### The request
Please copy every one of the records below word for word, keeping each line unchanged and in its original order.

### Pointing records for elements and text
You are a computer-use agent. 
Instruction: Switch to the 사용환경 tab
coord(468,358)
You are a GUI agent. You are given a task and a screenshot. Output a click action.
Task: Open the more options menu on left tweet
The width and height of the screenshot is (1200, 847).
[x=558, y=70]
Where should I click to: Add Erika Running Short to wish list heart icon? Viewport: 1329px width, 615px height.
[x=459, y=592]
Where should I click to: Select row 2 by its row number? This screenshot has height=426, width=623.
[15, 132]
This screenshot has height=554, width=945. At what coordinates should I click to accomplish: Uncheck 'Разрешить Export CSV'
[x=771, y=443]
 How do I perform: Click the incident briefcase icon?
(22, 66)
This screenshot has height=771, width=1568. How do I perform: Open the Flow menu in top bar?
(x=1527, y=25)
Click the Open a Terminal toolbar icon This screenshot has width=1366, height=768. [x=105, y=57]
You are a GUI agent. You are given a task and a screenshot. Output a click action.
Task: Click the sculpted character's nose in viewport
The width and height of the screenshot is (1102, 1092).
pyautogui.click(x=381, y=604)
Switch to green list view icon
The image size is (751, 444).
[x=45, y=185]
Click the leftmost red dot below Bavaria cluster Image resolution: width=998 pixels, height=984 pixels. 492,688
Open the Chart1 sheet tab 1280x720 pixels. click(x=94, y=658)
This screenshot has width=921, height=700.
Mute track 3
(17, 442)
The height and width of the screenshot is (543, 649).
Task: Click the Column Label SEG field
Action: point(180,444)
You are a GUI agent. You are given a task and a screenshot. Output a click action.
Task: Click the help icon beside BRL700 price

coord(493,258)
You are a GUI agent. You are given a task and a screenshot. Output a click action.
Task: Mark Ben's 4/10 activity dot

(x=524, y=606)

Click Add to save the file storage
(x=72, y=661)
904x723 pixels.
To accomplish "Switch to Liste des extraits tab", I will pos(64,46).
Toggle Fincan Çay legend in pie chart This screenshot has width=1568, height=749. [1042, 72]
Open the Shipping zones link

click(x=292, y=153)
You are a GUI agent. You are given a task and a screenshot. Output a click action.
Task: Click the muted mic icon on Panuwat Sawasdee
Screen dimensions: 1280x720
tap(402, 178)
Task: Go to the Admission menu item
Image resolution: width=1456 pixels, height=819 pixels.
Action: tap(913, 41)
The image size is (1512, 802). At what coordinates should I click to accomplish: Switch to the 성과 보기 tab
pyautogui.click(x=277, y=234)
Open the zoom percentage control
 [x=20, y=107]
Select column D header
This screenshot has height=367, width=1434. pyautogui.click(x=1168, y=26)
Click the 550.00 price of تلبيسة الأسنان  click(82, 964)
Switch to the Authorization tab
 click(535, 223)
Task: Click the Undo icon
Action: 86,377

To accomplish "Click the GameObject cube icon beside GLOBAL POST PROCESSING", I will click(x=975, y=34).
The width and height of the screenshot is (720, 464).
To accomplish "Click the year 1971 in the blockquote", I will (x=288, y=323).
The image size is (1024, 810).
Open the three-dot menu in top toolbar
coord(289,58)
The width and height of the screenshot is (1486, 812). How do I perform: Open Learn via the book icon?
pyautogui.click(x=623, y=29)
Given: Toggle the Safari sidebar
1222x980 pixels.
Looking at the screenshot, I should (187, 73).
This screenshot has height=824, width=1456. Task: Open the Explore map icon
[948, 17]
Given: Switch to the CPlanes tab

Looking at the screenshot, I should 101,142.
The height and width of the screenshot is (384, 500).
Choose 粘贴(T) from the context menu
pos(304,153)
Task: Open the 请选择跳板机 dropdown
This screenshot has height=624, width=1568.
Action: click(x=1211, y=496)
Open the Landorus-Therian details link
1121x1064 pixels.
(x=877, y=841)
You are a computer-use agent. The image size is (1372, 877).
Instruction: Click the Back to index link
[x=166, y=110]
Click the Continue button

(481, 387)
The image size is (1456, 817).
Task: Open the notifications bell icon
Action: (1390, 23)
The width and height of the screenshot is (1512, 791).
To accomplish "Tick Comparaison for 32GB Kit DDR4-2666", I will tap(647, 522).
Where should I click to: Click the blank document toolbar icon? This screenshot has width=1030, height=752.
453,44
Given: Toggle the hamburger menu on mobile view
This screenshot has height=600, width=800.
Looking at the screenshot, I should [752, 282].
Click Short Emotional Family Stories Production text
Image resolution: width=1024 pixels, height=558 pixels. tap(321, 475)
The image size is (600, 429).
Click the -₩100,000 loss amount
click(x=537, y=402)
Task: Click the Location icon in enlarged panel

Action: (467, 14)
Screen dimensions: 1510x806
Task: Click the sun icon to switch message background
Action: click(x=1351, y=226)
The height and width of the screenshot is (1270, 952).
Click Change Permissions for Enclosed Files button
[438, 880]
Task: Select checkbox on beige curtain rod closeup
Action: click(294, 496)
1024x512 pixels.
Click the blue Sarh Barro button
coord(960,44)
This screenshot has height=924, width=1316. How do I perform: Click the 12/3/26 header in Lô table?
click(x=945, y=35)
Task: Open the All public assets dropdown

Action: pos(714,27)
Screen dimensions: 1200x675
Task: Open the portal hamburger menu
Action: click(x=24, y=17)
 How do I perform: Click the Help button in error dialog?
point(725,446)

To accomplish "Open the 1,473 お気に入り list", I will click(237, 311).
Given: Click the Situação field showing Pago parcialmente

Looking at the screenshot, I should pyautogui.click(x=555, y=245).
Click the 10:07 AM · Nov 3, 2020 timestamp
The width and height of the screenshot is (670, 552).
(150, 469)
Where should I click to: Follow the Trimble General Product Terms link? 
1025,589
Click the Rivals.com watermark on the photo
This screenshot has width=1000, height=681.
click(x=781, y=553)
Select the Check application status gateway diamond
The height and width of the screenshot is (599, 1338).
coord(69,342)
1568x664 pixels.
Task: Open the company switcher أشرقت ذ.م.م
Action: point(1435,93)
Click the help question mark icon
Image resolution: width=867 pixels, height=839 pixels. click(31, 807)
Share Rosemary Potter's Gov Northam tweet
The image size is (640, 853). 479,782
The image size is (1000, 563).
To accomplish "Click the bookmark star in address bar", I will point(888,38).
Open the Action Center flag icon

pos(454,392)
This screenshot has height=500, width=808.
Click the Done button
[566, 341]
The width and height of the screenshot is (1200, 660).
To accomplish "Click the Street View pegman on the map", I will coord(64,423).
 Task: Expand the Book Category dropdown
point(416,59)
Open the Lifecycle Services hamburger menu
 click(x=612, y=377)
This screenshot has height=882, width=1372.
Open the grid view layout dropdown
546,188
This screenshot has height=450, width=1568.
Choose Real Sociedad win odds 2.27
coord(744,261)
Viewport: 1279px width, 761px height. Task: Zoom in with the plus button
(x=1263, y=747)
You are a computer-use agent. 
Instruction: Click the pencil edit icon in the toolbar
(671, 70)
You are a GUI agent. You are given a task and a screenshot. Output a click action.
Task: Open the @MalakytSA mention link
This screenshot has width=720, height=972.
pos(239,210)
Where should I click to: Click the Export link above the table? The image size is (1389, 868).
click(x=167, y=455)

### Task answer
You are a computer-use agent. 
Instruction: Switch to the 사용환경 tab
coord(468,358)
You are a GUI agent. You are given a task and a screenshot. Output a click action.
Task: Open the more options menu on left tweet
The width and height of the screenshot is (1200, 847).
[x=558, y=70]
Where should I click to: Add Erika Running Short to wish list heart icon? Viewport: 1329px width, 615px height.
[x=459, y=592]
Where should I click to: Select row 2 by its row number? This screenshot has height=426, width=623.
[15, 132]
This screenshot has height=554, width=945. At what coordinates should I click to accomplish: Uncheck 'Разрешить Export CSV'
[x=771, y=443]
 How do I perform: Click the incident briefcase icon?
(22, 66)
This screenshot has height=771, width=1568. How do I perform: Open the Flow menu in top bar?
(x=1527, y=25)
Click the Open a Terminal toolbar icon This screenshot has width=1366, height=768. [x=105, y=57]
You are a GUI agent. You are given a task and a screenshot. Output a click action.
Task: Click the sculpted character's nose in viewport
The width and height of the screenshot is (1102, 1092).
pyautogui.click(x=381, y=604)
Switch to green list view icon
The image size is (751, 444).
[x=45, y=185]
Click the leftmost red dot below Bavaria cluster Image resolution: width=998 pixels, height=984 pixels. 492,688
Open the Chart1 sheet tab 1280x720 pixels. click(x=94, y=658)
This screenshot has width=921, height=700.
Mute track 3
(17, 442)
The height and width of the screenshot is (543, 649).
Task: Click the Column Label SEG field
Action: point(180,444)
You are a GUI agent. You are given a task and a screenshot. Output a click action.
Task: Click the help icon beside BRL700 price

coord(493,258)
You are a GUI agent. You are given a task and a screenshot. Output a click action.
Task: Mark Ben's 4/10 activity dot

(x=524, y=606)

Click Add to save the file storage
(x=72, y=661)
904x723 pixels.
To accomplish "Switch to Liste des extraits tab", I will pos(64,46).
Toggle Fincan Çay legend in pie chart This screenshot has width=1568, height=749. [1042, 72]
Open the Shipping zones link

click(x=292, y=153)
You are a GUI agent. You are given a task and a screenshot. Output a click action.
Task: Click the muted mic icon on Panuwat Sawasdee
Screen dimensions: 1280x720
tap(402, 178)
Task: Go to the Admission menu item
Image resolution: width=1456 pixels, height=819 pixels.
Action: tap(913, 41)
The image size is (1512, 802). At what coordinates should I click to accomplish: Switch to the 성과 보기 tab
pyautogui.click(x=277, y=234)
Open the zoom percentage control
 [x=20, y=107]
Select column D header
This screenshot has height=367, width=1434. pyautogui.click(x=1168, y=26)
Click the 550.00 price of تلبيسة الأسنان  click(82, 964)
Switch to the Authorization tab
 click(535, 223)
Task: Click the Undo icon
Action: 86,377

To accomplish "Click the GameObject cube icon beside GLOBAL POST PROCESSING", I will click(x=975, y=34).
The width and height of the screenshot is (720, 464).
To accomplish "Click the year 1971 in the blockquote", I will (x=288, y=323).
The image size is (1024, 810).
Open the three-dot menu in top toolbar
coord(289,58)
The width and height of the screenshot is (1486, 812). How do I perform: Open Learn via the book icon?
pyautogui.click(x=623, y=29)
Given: Toggle the Safari sidebar
1222x980 pixels.
Looking at the screenshot, I should (187, 73).
This screenshot has height=824, width=1456. Task: Open the Explore map icon
[948, 17]
Given: Switch to the CPlanes tab

Looking at the screenshot, I should 101,142.
The height and width of the screenshot is (384, 500).
Choose 粘贴(T) from the context menu
pos(304,153)
Task: Open the 请选择跳板机 dropdown
This screenshot has height=624, width=1568.
Action: click(x=1211, y=496)
Open the Landorus-Therian details link
1121x1064 pixels.
(x=877, y=841)
You are a computer-use agent. The image size is (1372, 877).
Instruction: Click the Back to index link
[x=166, y=110]
Click the Continue button

(481, 387)
The image size is (1456, 817).
Task: Open the notifications bell icon
Action: (1390, 23)
The width and height of the screenshot is (1512, 791).
To accomplish "Tick Comparaison for 32GB Kit DDR4-2666", I will tap(647, 522).
Where should I click to: Click the blank document toolbar icon? This screenshot has width=1030, height=752.
453,44
Given: Toggle the hamburger menu on mobile view
This screenshot has height=600, width=800.
Looking at the screenshot, I should [752, 282].
Click Short Emotional Family Stories Production text
Image resolution: width=1024 pixels, height=558 pixels. tap(321, 475)
The image size is (600, 429).
Click the -₩100,000 loss amount
click(x=537, y=402)
Task: Click the Location icon in enlarged panel

Action: (467, 14)
Screen dimensions: 1510x806
Task: Click the sun icon to switch message background
Action: click(x=1351, y=226)
The height and width of the screenshot is (1270, 952).
Click Change Permissions for Enclosed Files button
[438, 880]
Task: Select checkbox on beige curtain rod closeup
Action: click(294, 496)
1024x512 pixels.
Click the blue Sarh Barro button
coord(960,44)
This screenshot has height=924, width=1316. How do I perform: Click the 12/3/26 header in Lô table?
click(x=945, y=35)
Task: Open the All public assets dropdown

Action: pos(714,27)
Screen dimensions: 1200x675
Task: Open the portal hamburger menu
Action: click(x=24, y=17)
 How do I perform: Click the Help button in error dialog?
point(725,446)

To accomplish "Open the 1,473 お気に入り list", I will click(237, 311).
Given: Click the Situação field showing Pago parcialmente

Looking at the screenshot, I should pyautogui.click(x=555, y=245).
Click the 10:07 AM · Nov 3, 2020 timestamp
The width and height of the screenshot is (670, 552).
(150, 469)
Where should I click to: Follow the Trimble General Product Terms link? 
1025,589
Click the Rivals.com watermark on the photo
This screenshot has width=1000, height=681.
click(x=781, y=553)
Select the Check application status gateway diamond
The height and width of the screenshot is (599, 1338).
coord(69,342)
1568x664 pixels.
Task: Open the company switcher أشرقت ذ.م.م
Action: point(1435,93)
Click the help question mark icon
Image resolution: width=867 pixels, height=839 pixels. click(31, 807)
Share Rosemary Potter's Gov Northam tweet
The image size is (640, 853). 479,782
The image size is (1000, 563).
To accomplish "Click the bookmark star in address bar", I will point(888,38).
Open the Action Center flag icon

pos(454,392)
This screenshot has height=500, width=808.
Click the Done button
[566, 341]
The width and height of the screenshot is (1200, 660).
To accomplish "Click the Street View pegman on the map", I will coord(64,423).
 Task: Expand the Book Category dropdown
point(416,59)
Open the Lifecycle Services hamburger menu
 click(x=612, y=377)
This screenshot has height=882, width=1372.
Open the grid view layout dropdown
546,188
This screenshot has height=450, width=1568.
Choose Real Sociedad win odds 2.27
coord(744,261)
Viewport: 1279px width, 761px height. Task: Zoom in with the plus button
(x=1263, y=747)
You are a computer-use agent. 
Instruction: Click the pencil edit icon in the toolbar
(671, 70)
You are a GUI agent. You are given a task and a screenshot. Output a click action.
Task: Open the @MalakytSA mention link
This screenshot has width=720, height=972.
pos(239,210)
Where should I click to: Click the Export link above the table? The image size is (1389, 868).
click(x=167, y=455)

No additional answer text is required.